Sono 3645 i giornalisti minacciati in Italia dal 2006, secondo l’Osservatorio di Ossigeno per l’Informazione, per aver svolto il proprio lavoro: quello di alzare il velo del silenzio. E i metodi per far tacere i giornalisti sono tanti e vari: dalle intimidazioni, alle querele e diffamazioni pretestuose. E non mancano le minacce di morte a giornalisti che vivono sotto scorta, che rischiano la vita per aver narrato correttamente e con scrupolo fatti veri e di interesse generale. Altri giornalisti, blogger, autori di articoli hanno subito minacce e intimidazioni per aver espresso le opinioni che qualcuno giudica intollerabili. Redattori di piccole testate locali hanno svelato scandali clamorosi dei quali nessuno parlava, fatti che dopo quegli articoli hanno spinto il governo e la magistratura ad adottare provvedimenti eclatanti: eppure questi stessi giornalisti devono difendersi in tribunale da accuse strumentali.

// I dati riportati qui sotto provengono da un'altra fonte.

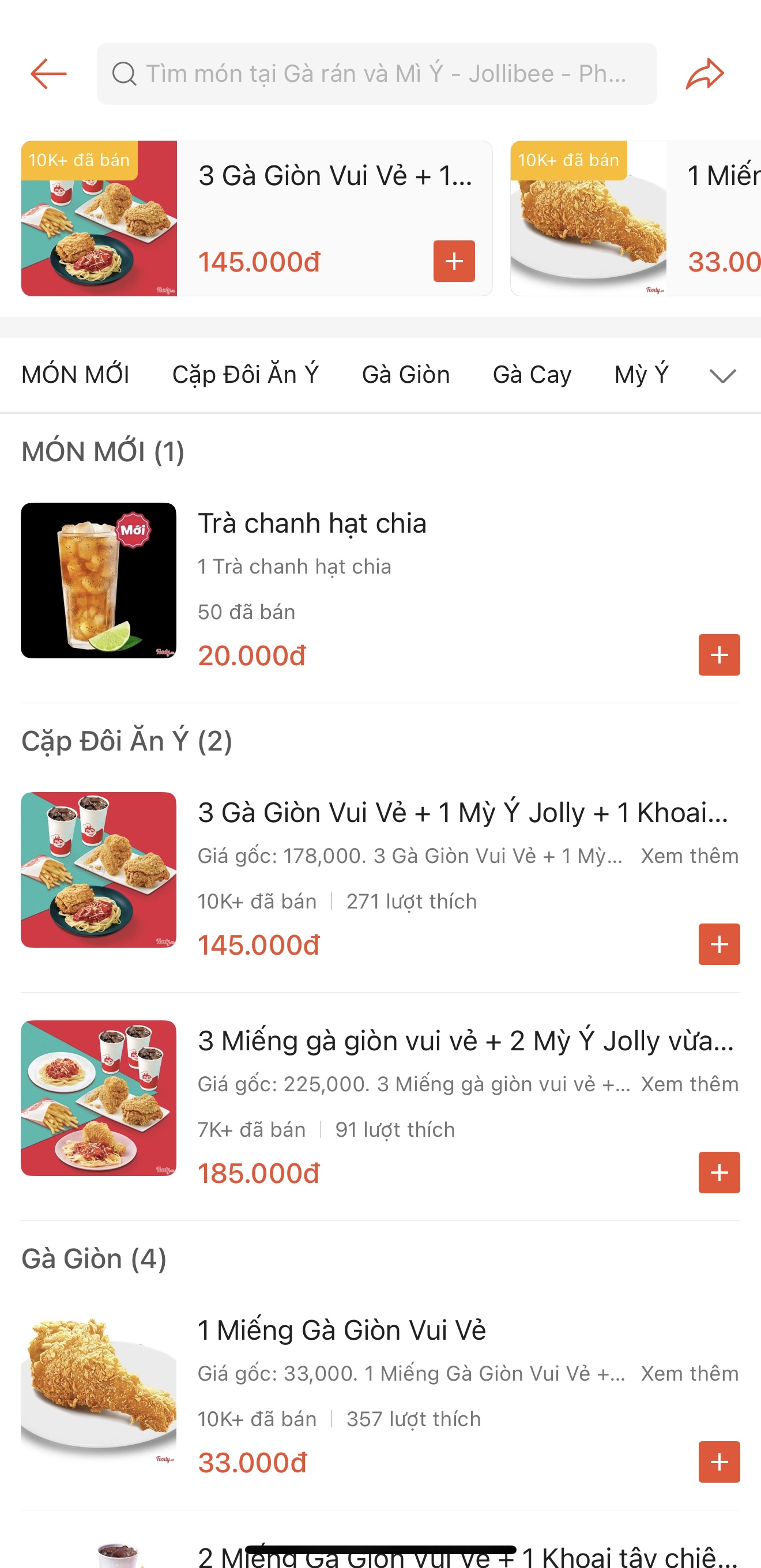Screen dimensions: 761x1568
Task: Add Trà chanh hạt chia via plus icon
Action: click(x=719, y=655)
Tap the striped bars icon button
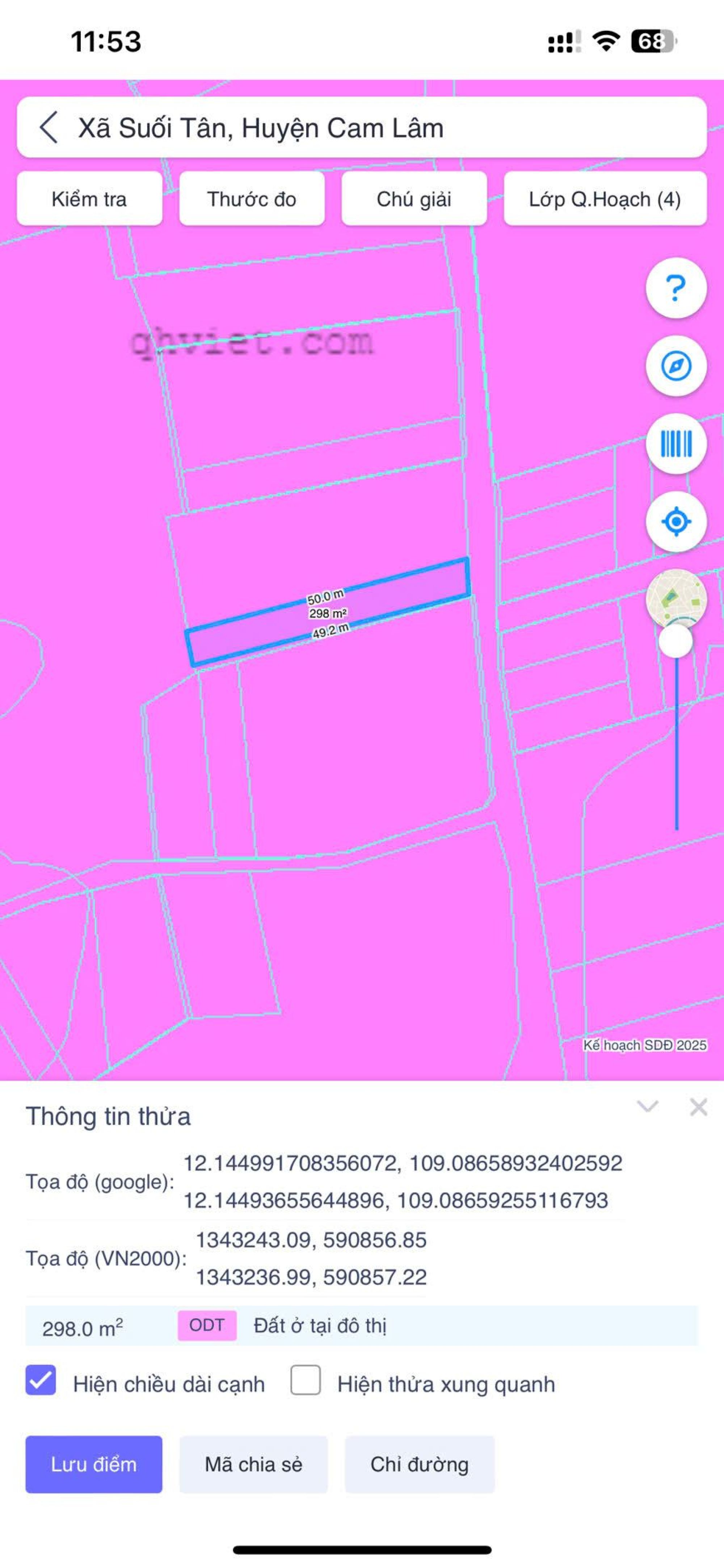The width and height of the screenshot is (724, 1568). coord(675,444)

Ci sono condanne per diffamazione che determinano la cessazione delle pubblicazioni di testate storiche e cronisti che hanno subito danneggiamenti, minacce e ritorsioni personali. 
Alcuni resistono e continuano a fare il proprio lavoro, altri sono costretti a ridimensionare la propria attività, per proteggere loro stessi e i propri familiari e perciò per sbarcare il lunario devono fare altri mestieri. Ci sono fari che accendono la luce nelle tenebre, come la nostra Marilù Mastrogiovanni, direttrice del giornale online Il Tacco d’Italia, di Casarano, comune di ventimila abitanti in provincia di Lecce, che ha subito numerose intimidazioni in seguito alla pubblicazione di articoli e inchieste esclusive sulle collusioni di imprenditori collegabili alla Sacra Corona Unita e su discutibili comportamenti di amministratori locali. O come la nostra Anna Scalfati, giornalista Rai, che non ha ceduto alle pressioni e minacce e ha portato all’attenzione dell’Antimafia la battaglia da lei condotta per non far finire l’oasi naturalistica del lago di Paola nelle mani delle cosche. Lottando anche contro i suoi stessi familiari. 

Perché raccontare le trame di potere e gli affari porta a reazioni violente. Anche questo è il ruolo – il dovere – della stampa.